[Records for pointing to text and elements]
* start *
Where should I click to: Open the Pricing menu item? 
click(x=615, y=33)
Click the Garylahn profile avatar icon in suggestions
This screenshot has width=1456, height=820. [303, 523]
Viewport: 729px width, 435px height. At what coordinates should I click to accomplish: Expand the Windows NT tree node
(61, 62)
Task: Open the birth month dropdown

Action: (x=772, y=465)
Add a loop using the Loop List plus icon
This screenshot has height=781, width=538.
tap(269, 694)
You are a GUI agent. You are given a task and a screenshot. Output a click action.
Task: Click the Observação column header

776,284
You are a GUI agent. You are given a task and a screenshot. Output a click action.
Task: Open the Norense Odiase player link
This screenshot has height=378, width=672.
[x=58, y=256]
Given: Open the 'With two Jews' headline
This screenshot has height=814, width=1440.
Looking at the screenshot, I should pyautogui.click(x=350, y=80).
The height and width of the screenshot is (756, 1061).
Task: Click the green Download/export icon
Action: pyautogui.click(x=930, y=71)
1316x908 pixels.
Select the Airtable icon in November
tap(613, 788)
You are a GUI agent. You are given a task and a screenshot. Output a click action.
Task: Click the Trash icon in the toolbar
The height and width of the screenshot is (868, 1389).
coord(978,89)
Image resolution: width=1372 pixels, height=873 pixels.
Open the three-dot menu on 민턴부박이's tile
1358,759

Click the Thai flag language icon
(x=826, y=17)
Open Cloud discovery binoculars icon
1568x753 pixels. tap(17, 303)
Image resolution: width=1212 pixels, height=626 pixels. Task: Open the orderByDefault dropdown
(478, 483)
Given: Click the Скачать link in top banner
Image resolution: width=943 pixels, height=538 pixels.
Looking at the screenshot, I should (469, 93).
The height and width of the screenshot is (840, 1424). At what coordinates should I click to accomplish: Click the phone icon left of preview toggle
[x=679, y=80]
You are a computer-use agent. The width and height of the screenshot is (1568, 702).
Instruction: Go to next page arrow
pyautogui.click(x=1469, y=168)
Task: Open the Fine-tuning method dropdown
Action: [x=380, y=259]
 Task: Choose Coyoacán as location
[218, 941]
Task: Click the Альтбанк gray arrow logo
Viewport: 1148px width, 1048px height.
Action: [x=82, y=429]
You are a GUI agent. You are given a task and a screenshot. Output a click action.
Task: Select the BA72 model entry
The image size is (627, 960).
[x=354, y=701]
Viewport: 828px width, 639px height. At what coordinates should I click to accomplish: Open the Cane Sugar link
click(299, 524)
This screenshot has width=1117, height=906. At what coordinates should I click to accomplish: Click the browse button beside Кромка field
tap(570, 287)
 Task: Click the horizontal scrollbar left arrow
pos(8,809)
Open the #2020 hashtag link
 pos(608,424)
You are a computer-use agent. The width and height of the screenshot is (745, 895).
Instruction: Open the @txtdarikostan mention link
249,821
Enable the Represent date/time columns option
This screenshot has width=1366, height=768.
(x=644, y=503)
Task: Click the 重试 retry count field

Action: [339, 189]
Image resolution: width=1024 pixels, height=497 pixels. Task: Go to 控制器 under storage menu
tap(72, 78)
* end *
Brief — Convert every line of the material above into a JSON list of strings, with one string per line and blank lines omitted.

Exercise result —
[
  "Where should I click to: Open the Pricing menu item? ",
  "click(x=615, y=33)",
  "Click the Garylahn profile avatar icon in suggestions",
  "This screenshot has width=1456, height=820. [303, 523]",
  "Viewport: 729px width, 435px height. At what coordinates should I click to accomplish: Expand the Windows NT tree node",
  "(61, 62)",
  "Task: Open the birth month dropdown",
  "Action: (x=772, y=465)",
  "Add a loop using the Loop List plus icon",
  "This screenshot has height=781, width=538.",
  "tap(269, 694)",
  "You are a GUI agent. You are given a task and a screenshot. Output a click action.",
  "Task: Click the Observação column header",
  "776,284",
  "You are a GUI agent. You are given a task and a screenshot. Output a click action.",
  "Task: Open the Norense Odiase player link",
  "This screenshot has height=378, width=672.",
  "[x=58, y=256]",
  "Given: Open the 'With two Jews' headline",
  "This screenshot has height=814, width=1440.",
  "Looking at the screenshot, I should pyautogui.click(x=350, y=80).",
  "The height and width of the screenshot is (756, 1061).",
  "Task: Click the green Download/export icon",
  "Action: pyautogui.click(x=930, y=71)",
  "1316x908 pixels.",
  "Select the Airtable icon in November",
  "tap(613, 788)",
  "You are a GUI agent. You are given a task and a screenshot. Output a click action.",
  "Task: Click the Trash icon in the toolbar",
  "The height and width of the screenshot is (868, 1389).",
  "coord(978,89)",
  "Image resolution: width=1372 pixels, height=873 pixels.",
  "Open the three-dot menu on 민턴부박이's tile",
  "1358,759",
  "Click the Thai flag language icon",
  "(x=826, y=17)",
  "Open Cloud discovery binoculars icon",
  "1568x753 pixels. tap(17, 303)",
  "Image resolution: width=1212 pixels, height=626 pixels. Task: Open the orderByDefault dropdown",
  "(478, 483)",
  "Given: Click the Скачать link in top banner",
  "Image resolution: width=943 pixels, height=538 pixels.",
  "Looking at the screenshot, I should (469, 93).",
  "The height and width of the screenshot is (840, 1424). At what coordinates should I click to accomplish: Click the phone icon left of preview toggle",
  "[x=679, y=80]",
  "You are a computer-use agent. The width and height of the screenshot is (1568, 702).",
  "Instruction: Go to next page arrow",
  "pyautogui.click(x=1469, y=168)",
  "Task: Open the Fine-tuning method dropdown",
  "Action: [x=380, y=259]",
  " Task: Choose Coyoacán as location",
  "[218, 941]",
  "Task: Click the Альтбанк gray arrow logo",
  "Viewport: 1148px width, 1048px height.",
  "Action: [x=82, y=429]",
  "You are a GUI agent. You are given a task and a screenshot. Output a click action.",
  "Task: Select the BA72 model entry",
  "The image size is (627, 960).",
  "[x=354, y=701]",
  "Viewport: 828px width, 639px height. At what coordinates should I click to accomplish: Open the Cane Sugar link",
  "click(299, 524)",
  "This screenshot has width=1117, height=906. At what coordinates should I click to accomplish: Click the browse button beside Кромка field",
  "tap(570, 287)",
  " Task: Click the horizontal scrollbar left arrow",
  "pos(8,809)",
  "Open the #2020 hashtag link",
  " pos(608,424)",
  "You are a computer-use agent. The width and height of the screenshot is (745, 895).",
  "Instruction: Open the @txtdarikostan mention link",
  "249,821",
  "Enable the Represent date/time columns option",
  "This screenshot has width=1366, height=768.",
  "(x=644, y=503)",
  "Task: Click the 重试 retry count field",
  "Action: [339, 189]",
  "Image resolution: width=1024 pixels, height=497 pixels. Task: Go to 控制器 under storage menu",
  "tap(72, 78)"
]